Alexander P
Ric Clin Lab. 1975 Jan-Mar;5(1):1-16. doi: 10.1007/BF02910012.
Evidence has accumulated in the last 15 years that many experimentally-induced tumours in animals carry a tumour-specific transplantation-type antigen (TSTA) in their plasma membrane and that the tumour-bearing host responds to the TSTAs with the production of antibodies and cytotoxic mononuclear cells. In man the situation is not yet clear but there are indications that a similar situation may apply in many human malignancies. These findings have led to a resurgence in interest in the role of immunotherapy in the treatment of malignant disease, but as yet there is no clear evidence from properly controlled clinical trials that immunotherapy is the treatment of choice for any tumour. At present clinical immunotherapy constitutes a field for careful investigation but it cannot be considered a proven modality of treatment. At present its use must be confined to controlled studies in which benefit or possible harm can be determined. When giving immunotherapy it is necessary to monitor carefully the specific immune reaction of the host against the tumour. Further progress in immunotherapy requires a better understanding of why tumour cells succeed in vivo to escape destruction by the immune responses of the host. This review summarizes the current state of knowledge concerning the nature of TSTAs, the effect of the immune response to TSTAs on metastatic spread and the mechanisms of escape with special reference to the role which circulating soluble TSTA plays in 'neutralizing' the action of cytotoxic cells and antibodies. It is stressed that there is no support for the hypothesis of a 'blocking antibody'. Finally the different types of immunotherapy which have been developed in animal systems are described and possible clinical applications are discussed.

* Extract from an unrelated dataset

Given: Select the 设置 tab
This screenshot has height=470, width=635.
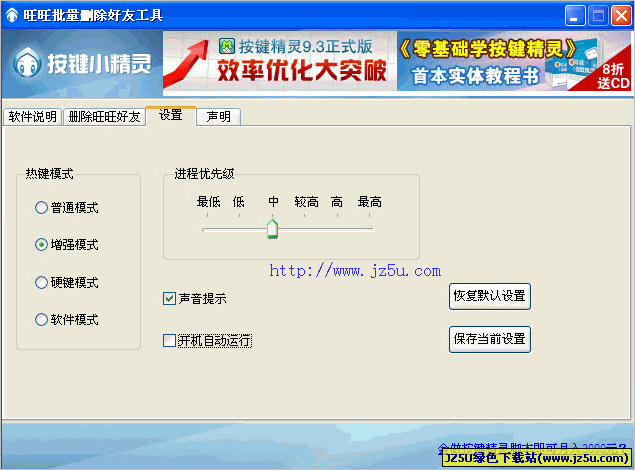Looking at the screenshot, I should click(170, 115).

在过去15年里,已有证据表明,动物体内许多实验诱导产生的肿瘤在其质膜上携带肿瘤特异性移植型抗原(TSTA),且荷瘤宿主会针对这些TSTA产生抗体和细胞毒性单核细胞。在人类中,情况尚不明朗,但有迹象表明,类似情况可能适用于许多人类恶性肿瘤。这些发现使得人们对免疫疗法在恶性疾病治疗中的作用再度产生兴趣,但目前尚无来自严格对照临床试验的确切证据表明免疫疗法是任何肿瘤的首选治疗方法。目前,临床免疫疗法仍是一个需要仔细研究的领域,但不能将其视为已被证实的治疗方式。目前,其应用必须局限于能够确定益处或潜在危害的对照研究。进行免疫疗法时,有必要仔细监测宿主针对肿瘤的特异性免疫反应。免疫疗法的进一步发展需要更好地理解肿瘤细胞为何能够在体内成功逃避宿主免疫反应的破坏。本综述总结了关于TSTA性质、针对TSTA的免疫反应对转移扩散的影响以及逃逸机制的当前知识状态,特别提及循环可溶性TSTA在“中和”细胞毒性细胞和抗体作用中所起的作用。需要强调的是,“封闭抗体”假说并无依据。最后,本文描述了在动物系统中开发的不同类型免疫疗法,并讨论了其可能的临床应用。